### Work item
In the entries below, find the line with "Task: Click the (担当者) text beside 管理者ID" and the line with "Given: Select the Standalone radio button". Return those two lines and all lines between them, exactly.

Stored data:
# # # #
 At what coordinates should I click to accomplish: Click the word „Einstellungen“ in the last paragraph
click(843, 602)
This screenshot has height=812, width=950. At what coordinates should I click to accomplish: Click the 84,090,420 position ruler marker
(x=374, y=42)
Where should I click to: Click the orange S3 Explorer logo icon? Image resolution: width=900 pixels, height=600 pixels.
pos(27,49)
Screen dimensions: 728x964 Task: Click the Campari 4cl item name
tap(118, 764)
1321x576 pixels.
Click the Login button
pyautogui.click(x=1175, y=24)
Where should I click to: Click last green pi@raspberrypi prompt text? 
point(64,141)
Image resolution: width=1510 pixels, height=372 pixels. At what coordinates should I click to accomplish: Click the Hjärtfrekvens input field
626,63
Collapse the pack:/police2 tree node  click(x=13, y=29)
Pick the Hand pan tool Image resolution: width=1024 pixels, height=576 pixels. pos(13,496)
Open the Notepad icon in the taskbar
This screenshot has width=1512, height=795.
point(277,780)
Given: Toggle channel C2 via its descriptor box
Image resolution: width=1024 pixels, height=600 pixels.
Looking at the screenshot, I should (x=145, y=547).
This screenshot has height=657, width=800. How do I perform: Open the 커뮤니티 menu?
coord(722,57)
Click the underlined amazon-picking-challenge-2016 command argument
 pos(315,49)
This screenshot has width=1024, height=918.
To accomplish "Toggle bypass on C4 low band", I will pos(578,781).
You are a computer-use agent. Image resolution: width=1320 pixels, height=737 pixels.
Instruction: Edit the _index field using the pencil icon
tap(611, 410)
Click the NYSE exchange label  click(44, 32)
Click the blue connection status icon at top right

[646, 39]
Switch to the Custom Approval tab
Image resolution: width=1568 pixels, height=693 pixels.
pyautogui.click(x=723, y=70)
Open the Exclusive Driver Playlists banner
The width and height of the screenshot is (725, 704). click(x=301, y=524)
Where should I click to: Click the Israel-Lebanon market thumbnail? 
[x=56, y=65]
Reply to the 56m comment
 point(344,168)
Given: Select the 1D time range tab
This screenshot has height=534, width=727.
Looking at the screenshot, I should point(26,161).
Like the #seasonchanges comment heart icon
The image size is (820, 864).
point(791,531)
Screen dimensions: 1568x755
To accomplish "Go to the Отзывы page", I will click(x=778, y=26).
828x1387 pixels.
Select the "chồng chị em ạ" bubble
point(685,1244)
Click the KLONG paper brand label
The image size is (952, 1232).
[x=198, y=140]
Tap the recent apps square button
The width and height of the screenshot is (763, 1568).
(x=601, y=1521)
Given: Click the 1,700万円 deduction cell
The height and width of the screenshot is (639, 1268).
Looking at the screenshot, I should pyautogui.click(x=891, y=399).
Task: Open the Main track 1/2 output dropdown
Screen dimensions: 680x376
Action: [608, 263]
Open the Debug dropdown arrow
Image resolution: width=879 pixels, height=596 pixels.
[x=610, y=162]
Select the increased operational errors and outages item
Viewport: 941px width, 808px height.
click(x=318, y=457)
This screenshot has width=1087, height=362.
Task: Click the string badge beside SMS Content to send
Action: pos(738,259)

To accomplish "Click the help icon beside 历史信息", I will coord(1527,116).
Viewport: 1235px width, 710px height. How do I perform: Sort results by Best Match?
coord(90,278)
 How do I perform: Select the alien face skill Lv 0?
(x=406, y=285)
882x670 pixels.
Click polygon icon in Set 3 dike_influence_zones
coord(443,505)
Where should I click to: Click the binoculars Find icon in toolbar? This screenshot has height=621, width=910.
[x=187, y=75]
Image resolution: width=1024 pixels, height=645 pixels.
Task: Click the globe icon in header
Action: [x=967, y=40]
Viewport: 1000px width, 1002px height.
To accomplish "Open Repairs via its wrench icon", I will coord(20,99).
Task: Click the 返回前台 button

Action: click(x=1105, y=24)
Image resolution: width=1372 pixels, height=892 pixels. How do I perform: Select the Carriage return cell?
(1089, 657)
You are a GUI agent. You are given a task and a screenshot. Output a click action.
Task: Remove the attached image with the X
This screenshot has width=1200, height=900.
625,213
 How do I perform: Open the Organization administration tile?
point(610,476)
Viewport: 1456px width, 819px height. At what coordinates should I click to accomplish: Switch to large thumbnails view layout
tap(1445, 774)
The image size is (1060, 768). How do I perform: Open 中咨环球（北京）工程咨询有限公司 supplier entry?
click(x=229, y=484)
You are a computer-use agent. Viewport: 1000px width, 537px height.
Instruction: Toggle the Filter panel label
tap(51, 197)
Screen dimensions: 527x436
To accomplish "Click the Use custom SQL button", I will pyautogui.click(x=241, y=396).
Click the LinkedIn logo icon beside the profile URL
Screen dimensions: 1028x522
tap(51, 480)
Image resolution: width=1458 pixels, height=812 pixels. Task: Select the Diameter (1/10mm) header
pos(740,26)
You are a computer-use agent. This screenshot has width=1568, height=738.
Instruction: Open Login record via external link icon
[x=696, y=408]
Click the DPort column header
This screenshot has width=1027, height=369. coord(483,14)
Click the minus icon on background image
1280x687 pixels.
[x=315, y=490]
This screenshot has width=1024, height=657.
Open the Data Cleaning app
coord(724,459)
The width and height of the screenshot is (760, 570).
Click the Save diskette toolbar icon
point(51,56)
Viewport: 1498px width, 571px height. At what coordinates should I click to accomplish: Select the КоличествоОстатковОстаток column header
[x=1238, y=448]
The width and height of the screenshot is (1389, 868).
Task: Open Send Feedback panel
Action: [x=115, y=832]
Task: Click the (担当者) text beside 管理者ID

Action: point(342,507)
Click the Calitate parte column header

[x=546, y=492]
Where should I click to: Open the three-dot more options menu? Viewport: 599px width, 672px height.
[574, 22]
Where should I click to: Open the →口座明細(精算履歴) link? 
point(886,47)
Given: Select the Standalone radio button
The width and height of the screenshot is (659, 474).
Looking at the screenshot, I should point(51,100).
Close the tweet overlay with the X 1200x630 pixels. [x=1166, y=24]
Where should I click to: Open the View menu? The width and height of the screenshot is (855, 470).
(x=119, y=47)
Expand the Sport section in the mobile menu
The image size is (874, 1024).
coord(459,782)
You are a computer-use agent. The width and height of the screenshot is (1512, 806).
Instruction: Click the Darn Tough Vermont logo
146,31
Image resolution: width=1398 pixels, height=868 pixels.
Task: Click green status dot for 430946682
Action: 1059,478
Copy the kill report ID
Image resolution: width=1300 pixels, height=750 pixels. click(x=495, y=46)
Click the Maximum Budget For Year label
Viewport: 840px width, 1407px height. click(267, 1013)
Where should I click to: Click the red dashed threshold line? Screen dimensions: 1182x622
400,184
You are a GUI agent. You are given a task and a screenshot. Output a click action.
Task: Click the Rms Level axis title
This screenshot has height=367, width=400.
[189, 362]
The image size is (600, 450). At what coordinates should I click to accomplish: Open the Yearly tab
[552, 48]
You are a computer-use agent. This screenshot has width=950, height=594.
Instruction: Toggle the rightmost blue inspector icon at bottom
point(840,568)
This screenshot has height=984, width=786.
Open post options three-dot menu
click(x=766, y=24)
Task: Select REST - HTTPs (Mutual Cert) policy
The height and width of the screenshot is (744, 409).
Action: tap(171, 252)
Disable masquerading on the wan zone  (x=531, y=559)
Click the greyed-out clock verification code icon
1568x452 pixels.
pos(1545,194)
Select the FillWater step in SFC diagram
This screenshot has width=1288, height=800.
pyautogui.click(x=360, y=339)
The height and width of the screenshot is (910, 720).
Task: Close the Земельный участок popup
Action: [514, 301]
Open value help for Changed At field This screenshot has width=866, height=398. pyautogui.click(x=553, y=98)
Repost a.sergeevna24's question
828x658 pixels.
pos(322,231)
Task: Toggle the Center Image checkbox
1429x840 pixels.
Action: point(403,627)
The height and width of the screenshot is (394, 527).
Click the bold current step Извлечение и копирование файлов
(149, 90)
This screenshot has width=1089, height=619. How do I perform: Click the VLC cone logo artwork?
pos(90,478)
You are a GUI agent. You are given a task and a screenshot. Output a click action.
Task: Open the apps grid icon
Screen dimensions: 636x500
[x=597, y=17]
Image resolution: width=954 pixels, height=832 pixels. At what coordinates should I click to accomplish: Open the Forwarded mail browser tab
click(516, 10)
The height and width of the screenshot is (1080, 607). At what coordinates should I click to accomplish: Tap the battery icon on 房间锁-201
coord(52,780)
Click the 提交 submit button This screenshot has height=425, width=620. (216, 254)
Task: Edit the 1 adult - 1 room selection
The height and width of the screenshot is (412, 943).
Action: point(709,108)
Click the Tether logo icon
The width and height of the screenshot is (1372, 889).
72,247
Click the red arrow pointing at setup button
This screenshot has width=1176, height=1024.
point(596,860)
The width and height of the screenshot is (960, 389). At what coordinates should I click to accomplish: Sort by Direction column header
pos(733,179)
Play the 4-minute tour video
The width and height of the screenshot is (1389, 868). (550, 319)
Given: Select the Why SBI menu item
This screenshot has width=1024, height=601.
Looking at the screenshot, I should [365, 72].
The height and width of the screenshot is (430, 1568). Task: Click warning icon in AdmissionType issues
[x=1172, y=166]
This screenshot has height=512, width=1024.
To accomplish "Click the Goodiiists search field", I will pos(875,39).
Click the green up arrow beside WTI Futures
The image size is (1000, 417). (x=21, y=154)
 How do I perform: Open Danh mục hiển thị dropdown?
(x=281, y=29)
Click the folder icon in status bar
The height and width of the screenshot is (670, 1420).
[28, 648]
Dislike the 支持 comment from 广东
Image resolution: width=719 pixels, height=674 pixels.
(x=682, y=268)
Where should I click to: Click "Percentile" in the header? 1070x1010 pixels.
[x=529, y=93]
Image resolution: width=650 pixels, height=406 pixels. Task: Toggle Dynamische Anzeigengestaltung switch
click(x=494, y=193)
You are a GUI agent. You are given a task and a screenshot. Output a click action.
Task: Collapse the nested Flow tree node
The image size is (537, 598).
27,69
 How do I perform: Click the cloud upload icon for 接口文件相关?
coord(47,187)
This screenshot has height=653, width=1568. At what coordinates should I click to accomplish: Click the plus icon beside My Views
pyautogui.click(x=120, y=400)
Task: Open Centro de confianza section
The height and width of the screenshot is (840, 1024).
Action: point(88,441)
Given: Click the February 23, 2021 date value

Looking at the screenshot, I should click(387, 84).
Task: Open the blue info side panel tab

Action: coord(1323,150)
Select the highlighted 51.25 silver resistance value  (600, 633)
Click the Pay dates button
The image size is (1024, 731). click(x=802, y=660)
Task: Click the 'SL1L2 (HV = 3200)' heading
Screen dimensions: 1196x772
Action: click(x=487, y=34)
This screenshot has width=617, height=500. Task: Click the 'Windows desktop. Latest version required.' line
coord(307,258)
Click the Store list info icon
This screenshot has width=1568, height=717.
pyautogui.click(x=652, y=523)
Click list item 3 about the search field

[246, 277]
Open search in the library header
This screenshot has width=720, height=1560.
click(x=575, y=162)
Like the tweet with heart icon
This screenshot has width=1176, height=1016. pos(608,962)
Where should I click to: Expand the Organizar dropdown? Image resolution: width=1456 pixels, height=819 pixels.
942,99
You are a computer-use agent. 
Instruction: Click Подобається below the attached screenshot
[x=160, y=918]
# # # #
### Result
Task: Click the (担当者) text beside 管理者ID

Action: point(342,507)
Click the Calitate parte column header

[x=546, y=492]
Where should I click to: Open the three-dot more options menu? Viewport: 599px width, 672px height.
[574, 22]
Where should I click to: Open the →口座明細(精算履歴) link? 
point(886,47)
Given: Select the Standalone radio button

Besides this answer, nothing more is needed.